We had paid for a separate seat for our child. The car seat got the seat, but the ASKY stewardess made my wife hold him the entire flight. It was, predictably, miserable for us and everyone around us.
Traffic accidents are much more common in Africa than in the West. Using a car seat was non-negotiable for us. Different drivers reacted differently.
The westerners who we rode with treated it as normal.
The car seat was a new experience for the high-end drivers that we rode with, but they were open to it and receptive. After I installed it, they would climb in and check it out from different angles, and explore its features. They were professionals who were learning a new trick.
The random taxi drivers that we used weren’t sure what to make of it. Most allowed us to put it in, while watching in amused puzzlement. None of them objected, since it would have meant losing a lucrative western fair, but some were skeptical.

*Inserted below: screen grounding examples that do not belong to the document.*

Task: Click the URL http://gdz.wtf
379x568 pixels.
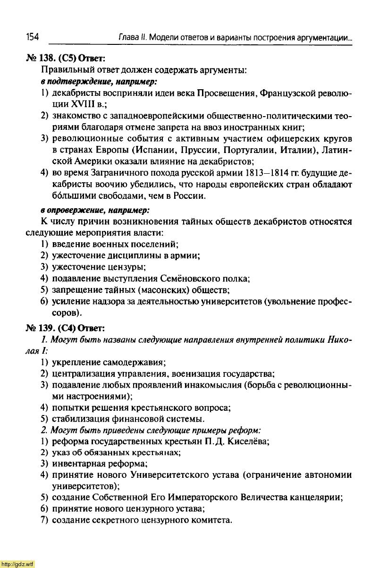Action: coord(17,564)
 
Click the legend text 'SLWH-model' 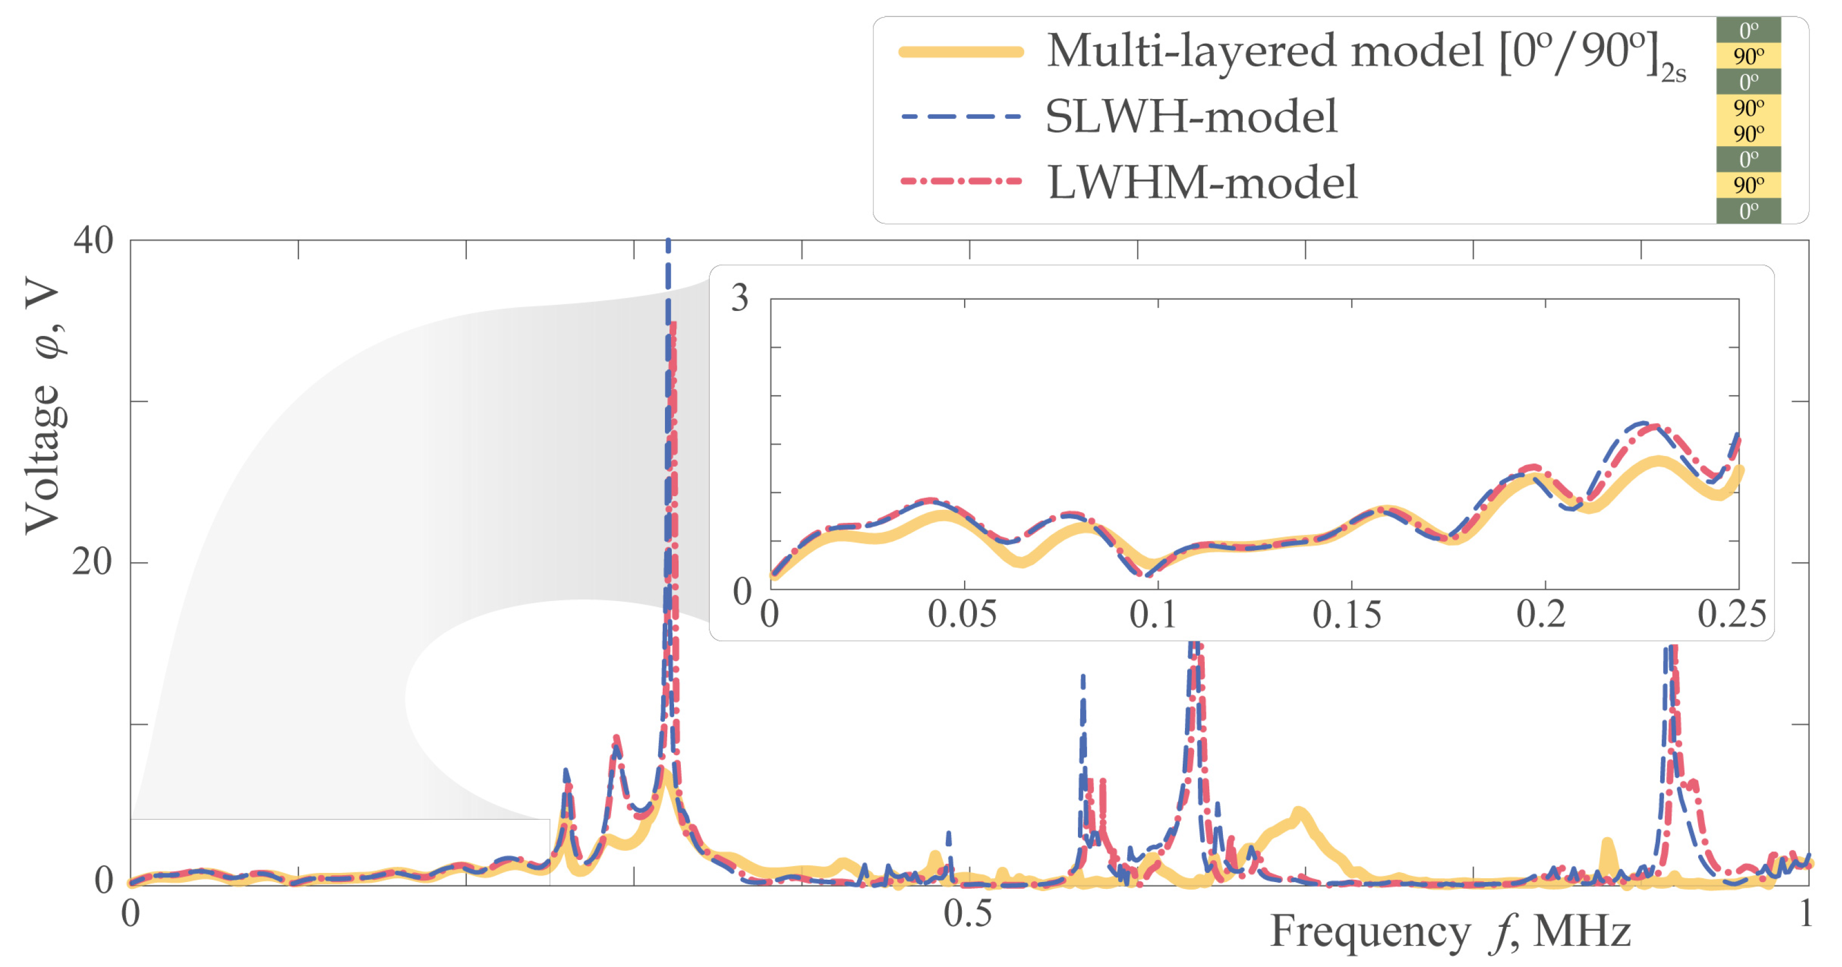(1191, 117)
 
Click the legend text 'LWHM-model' (1202, 182)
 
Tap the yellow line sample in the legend (960, 52)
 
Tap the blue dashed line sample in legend (960, 117)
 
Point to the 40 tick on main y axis (93, 240)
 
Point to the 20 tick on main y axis (93, 562)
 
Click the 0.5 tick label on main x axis (967, 913)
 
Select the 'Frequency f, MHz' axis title (1450, 932)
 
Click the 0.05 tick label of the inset (962, 615)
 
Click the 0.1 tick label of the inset (1153, 615)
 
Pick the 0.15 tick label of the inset (1347, 615)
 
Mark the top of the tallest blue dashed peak (668, 243)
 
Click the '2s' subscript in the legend (1673, 73)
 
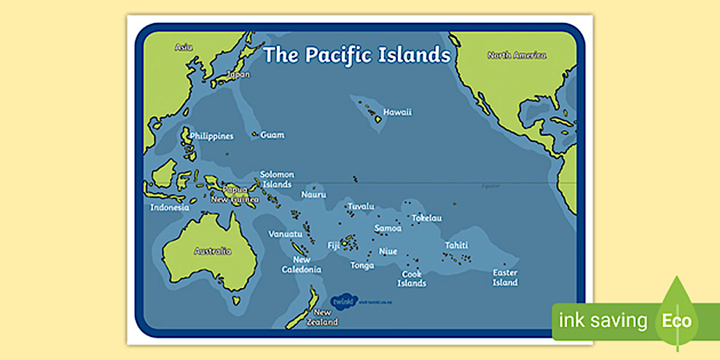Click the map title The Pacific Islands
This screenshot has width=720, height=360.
[x=357, y=55]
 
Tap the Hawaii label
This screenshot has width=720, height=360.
[x=397, y=112]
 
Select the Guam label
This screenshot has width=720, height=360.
[x=272, y=135]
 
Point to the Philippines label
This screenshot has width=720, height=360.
[x=212, y=137]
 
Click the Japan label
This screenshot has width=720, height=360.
[x=238, y=74]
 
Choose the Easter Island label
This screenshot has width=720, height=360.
[x=505, y=278]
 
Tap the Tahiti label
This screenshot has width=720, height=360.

All of them clearly thought we were crazy.
Seatbelts were an issue. Taxis come in quite a few gradations of quality. For example, in Ouagadougou, there are expensive taxis that have western-style digital meters and relatively modern equipment in good condition. They frequent the major downtown destinations. But there are also street taxis that use negotiated (haggled) prices, and usually have much older vehicles. Many of these taxis have removed their seatbelts.
I was sure that one of the big vans which we had rented for a day was going to have seatbelts. Its seats were obviously straight out of a schoolbus. However, it too had its safety restraints removed.
Depending on the specific vehicle, in some cases we were able to use the attachments that came with the car seat to secure it. In a few, we just had to let it sit in the seat. That caused me serious heartburn, but at least he was in a car seat, and most of those vehicles were not going very fast.
The kid experienced a lot of changes, with new locations every couple of weeks. He developed an attachment to the car seat. It was his island of stability in all the chaos. He would drag it over to sit in it between us in the evenings.
We absolutely think lugging a car seat around Africa makes great sense if you have an infant or toddler! It is worth the inconvenience.